▸ Task requirements
- a) Rewrite everything from "So, it comes" down to "from end users." in the discussion of Starlink ground stations, renaming "ground stations" to "gateways".
- b) Take the discussion of Starlink ground stations further, picking up right after its final sentence.

▸ Text shown
* Begin *
If you want to serve the world from 1 ground station, you will need many
many terabits/second capacity on that uplink, and need all your
satellites to be able to process all of the world's data demands since
anyone satellite eventually becomes the one passing over Musk's home and
acts as the main relay to the ground for all of Starlink's end users.


Poppycock! What do you think the bandwidth of the internet backbone
is? Hint: The biggest pipes are around 100 Gbs, over an order of
magnitude smaller than your figure. Most of it is even smaller than
that.


So, it comes down to determining how many ground stations you can have
and how many are needed in order to provide the complete system with
uplink cxapacity that matches the demand from end users.

The more ground stations you have, the more caopaciuty you have and the
better the service end users will have. But the more ground statiosn you
have, the costlier your system becomes. And then you start dealing with
national regulators. Selling service to a Canadian will require the
service abide by CRTC rules, notably net neutrality. But if the groudn
station is in the USA where the Internet no longer exists as a telecom
service, then the "information service" rules (or lack thereof() will
apply.


You still seem confused about how networks work.


Same with a user in Taiwan who might end upo using a ground station
located in China with all of the Chinese firewalls in place.
* End *
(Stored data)
* Begin *
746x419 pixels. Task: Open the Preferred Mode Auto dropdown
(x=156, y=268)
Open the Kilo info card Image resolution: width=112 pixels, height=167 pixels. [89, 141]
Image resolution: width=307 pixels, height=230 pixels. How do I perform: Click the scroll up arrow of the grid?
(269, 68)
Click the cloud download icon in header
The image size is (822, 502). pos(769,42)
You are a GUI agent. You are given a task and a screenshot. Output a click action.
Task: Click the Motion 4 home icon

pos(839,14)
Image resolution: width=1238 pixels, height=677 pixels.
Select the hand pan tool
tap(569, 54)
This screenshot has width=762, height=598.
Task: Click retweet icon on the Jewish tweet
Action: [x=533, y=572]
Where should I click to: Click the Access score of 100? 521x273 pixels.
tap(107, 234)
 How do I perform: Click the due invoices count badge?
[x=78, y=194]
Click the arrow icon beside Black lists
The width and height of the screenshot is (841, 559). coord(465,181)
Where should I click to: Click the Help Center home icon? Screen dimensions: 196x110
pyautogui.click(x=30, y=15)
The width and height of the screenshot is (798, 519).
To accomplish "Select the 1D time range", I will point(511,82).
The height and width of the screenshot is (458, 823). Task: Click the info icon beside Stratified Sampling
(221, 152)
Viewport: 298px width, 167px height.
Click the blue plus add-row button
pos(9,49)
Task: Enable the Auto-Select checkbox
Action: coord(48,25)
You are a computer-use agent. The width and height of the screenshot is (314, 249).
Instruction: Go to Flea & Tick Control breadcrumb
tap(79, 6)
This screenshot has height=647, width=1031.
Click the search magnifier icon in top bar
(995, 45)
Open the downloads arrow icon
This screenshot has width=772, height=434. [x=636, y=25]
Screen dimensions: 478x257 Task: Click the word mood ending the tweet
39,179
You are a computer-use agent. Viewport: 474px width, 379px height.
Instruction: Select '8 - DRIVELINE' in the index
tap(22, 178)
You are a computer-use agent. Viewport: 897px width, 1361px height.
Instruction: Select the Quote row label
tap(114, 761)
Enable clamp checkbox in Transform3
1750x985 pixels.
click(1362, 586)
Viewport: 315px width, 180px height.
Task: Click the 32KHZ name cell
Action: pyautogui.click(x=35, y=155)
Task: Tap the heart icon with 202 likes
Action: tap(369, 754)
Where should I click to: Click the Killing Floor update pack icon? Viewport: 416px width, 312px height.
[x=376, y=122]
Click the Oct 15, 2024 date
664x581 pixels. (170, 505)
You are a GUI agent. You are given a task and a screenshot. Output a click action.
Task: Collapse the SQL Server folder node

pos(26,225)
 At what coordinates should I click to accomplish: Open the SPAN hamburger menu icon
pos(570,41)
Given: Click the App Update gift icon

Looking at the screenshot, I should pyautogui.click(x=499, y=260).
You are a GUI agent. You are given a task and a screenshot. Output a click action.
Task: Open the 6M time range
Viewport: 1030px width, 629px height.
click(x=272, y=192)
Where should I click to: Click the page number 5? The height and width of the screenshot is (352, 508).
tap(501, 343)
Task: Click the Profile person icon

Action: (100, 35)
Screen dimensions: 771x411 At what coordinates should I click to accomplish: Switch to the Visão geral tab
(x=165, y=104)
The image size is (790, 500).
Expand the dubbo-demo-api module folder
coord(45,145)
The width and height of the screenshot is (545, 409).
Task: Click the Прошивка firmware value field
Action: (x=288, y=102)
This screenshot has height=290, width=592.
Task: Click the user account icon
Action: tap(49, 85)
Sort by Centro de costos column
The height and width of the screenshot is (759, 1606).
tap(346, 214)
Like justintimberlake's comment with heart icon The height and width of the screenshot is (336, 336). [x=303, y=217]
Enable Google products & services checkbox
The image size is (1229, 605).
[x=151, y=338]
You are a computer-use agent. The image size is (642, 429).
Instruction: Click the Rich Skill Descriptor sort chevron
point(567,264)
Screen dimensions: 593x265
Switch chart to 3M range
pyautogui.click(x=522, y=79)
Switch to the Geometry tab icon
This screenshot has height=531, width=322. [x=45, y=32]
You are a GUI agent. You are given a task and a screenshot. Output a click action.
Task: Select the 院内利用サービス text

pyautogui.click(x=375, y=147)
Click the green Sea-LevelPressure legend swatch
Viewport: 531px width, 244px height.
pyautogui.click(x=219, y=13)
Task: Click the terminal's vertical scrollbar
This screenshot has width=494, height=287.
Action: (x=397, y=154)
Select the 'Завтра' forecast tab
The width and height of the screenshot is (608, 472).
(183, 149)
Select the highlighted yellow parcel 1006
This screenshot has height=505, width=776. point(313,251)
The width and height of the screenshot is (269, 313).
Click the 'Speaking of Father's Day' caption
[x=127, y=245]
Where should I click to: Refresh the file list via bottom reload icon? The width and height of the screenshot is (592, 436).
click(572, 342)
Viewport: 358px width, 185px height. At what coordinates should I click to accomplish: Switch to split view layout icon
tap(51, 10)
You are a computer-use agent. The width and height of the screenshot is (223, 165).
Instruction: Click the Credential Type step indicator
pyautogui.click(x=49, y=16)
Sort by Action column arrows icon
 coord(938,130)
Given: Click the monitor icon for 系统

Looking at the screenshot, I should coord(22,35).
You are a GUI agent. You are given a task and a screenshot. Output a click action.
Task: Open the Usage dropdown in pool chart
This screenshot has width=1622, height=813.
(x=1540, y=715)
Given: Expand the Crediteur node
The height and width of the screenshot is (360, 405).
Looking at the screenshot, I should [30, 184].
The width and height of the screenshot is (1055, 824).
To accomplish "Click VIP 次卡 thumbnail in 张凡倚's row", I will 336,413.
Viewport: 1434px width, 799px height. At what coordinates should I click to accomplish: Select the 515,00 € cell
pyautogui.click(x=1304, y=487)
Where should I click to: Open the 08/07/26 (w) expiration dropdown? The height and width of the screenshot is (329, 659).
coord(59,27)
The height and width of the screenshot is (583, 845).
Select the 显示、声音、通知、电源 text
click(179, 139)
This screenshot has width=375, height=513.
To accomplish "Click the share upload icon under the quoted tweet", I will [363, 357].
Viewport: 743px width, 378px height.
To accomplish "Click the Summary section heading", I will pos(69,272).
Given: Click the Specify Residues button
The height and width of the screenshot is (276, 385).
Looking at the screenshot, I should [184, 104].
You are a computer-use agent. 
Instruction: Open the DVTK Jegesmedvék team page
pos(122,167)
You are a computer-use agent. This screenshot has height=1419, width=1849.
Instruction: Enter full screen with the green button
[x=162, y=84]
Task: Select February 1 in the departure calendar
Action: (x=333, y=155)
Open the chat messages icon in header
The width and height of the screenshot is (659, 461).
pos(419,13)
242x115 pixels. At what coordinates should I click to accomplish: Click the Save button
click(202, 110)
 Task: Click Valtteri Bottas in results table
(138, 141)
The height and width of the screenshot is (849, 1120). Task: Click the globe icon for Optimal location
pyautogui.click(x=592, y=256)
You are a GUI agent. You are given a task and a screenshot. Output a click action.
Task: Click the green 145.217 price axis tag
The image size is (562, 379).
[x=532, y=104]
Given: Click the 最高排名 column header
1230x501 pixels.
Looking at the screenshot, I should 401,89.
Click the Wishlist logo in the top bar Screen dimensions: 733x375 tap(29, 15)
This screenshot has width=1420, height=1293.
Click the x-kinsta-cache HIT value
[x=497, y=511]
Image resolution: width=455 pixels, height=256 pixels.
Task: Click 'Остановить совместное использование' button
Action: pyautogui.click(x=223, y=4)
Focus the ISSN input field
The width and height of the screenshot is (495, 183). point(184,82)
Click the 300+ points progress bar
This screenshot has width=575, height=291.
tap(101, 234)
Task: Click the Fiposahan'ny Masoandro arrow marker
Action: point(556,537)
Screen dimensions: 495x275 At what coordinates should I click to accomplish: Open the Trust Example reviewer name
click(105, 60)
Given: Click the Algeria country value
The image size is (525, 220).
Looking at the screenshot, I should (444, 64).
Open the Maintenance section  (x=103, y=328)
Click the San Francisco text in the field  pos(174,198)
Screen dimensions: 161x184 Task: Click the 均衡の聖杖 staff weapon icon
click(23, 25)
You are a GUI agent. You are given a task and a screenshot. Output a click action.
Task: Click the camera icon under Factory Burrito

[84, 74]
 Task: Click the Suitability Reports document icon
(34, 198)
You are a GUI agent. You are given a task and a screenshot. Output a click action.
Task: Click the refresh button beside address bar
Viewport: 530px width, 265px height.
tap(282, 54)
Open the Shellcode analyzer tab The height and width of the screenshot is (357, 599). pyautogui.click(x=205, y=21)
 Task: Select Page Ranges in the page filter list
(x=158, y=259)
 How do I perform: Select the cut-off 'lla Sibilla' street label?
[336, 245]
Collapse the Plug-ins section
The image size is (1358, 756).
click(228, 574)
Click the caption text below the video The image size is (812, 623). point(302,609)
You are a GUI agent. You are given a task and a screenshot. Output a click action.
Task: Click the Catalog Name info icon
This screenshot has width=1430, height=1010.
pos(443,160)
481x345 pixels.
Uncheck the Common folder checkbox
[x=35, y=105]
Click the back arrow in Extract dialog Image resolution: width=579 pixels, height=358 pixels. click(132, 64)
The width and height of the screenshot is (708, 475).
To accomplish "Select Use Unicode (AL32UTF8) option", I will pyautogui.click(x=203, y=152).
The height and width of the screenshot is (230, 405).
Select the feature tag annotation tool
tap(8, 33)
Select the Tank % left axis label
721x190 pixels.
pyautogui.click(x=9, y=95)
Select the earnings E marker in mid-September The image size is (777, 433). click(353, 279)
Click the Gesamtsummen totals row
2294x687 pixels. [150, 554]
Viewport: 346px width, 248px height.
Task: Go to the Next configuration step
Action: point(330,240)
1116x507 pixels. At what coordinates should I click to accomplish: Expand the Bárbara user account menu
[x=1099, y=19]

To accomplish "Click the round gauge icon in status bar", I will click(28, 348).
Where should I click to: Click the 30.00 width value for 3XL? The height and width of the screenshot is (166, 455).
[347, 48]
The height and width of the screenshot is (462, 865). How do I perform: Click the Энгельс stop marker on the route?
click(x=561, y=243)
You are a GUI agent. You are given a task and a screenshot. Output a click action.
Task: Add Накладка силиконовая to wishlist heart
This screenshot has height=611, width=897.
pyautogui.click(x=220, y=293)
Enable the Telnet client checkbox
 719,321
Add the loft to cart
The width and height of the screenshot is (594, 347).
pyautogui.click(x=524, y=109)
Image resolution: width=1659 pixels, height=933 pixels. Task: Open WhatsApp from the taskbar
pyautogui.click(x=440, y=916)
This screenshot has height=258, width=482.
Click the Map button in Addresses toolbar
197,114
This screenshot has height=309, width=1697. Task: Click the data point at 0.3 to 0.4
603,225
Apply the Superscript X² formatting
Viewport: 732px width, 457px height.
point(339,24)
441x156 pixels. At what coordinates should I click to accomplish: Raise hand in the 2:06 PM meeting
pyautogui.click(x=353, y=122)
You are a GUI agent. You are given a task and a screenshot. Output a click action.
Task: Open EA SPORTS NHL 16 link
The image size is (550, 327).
* End *
▸ Final answers
- a)
So, it comes down to determining how many gateways you can have
and how many are needed in order to provide the complete system with
uplink cxapacity that matches the demand from end users.

- b)
An end user won't 'use a ground station' unless they're talking to a
business local to that ground station.


Again, you have no idea what Starlink's pricing will be.


If you think it will be radically lower than existing services you are
mistaken. Especially since Musk has stated it needs to generate revenue
to find BFR/BFS, and once they realise how much gorund infrastructure
they will need to support users worldwide, you'll find the costs go way up.


While they haven't established how they're going to charge, they have
said that by the mid-2020's they expect to have 40 million users
generating $30 billion in revenue. That provides a guestimate of what
the 'average' user will pay and it's just not all that high.


The price of the launch is one thing. But if you have demand for X
capaxity, but your system only provides for half of that, then you price
service high and/or impose usage limits or lower speeds to limit demand
for capacity which you don't have. If you oversell the service (as
Xplornet does), then you get a terrible image and people hate you.


Costs and speeds are expected to be commensurate with current wired
internet.

reusability. Starlink will get those launches at cost too. They'll be
far cheaper than launches for any other LEO network.


Getting launches at cost doesn't matter. It's all book keeping. What
matters how how much will be oeration costs, groudn station costs and
how much revenues they will get. (and factor in need to lauhch X
satellites per year to replace falling ones in the longer term)


The satellites are good for around 5.5 years. It costs less than $40
thousand to launch a new one (plus the cost of hardware). I think
you're handwaving problems into existence that don't exist.


--
"The reasonable man adapts himself to the world; the unreasonable
man persists in trying to adapt the world to himself. Therefore,
all progress depends on the unreasonable man."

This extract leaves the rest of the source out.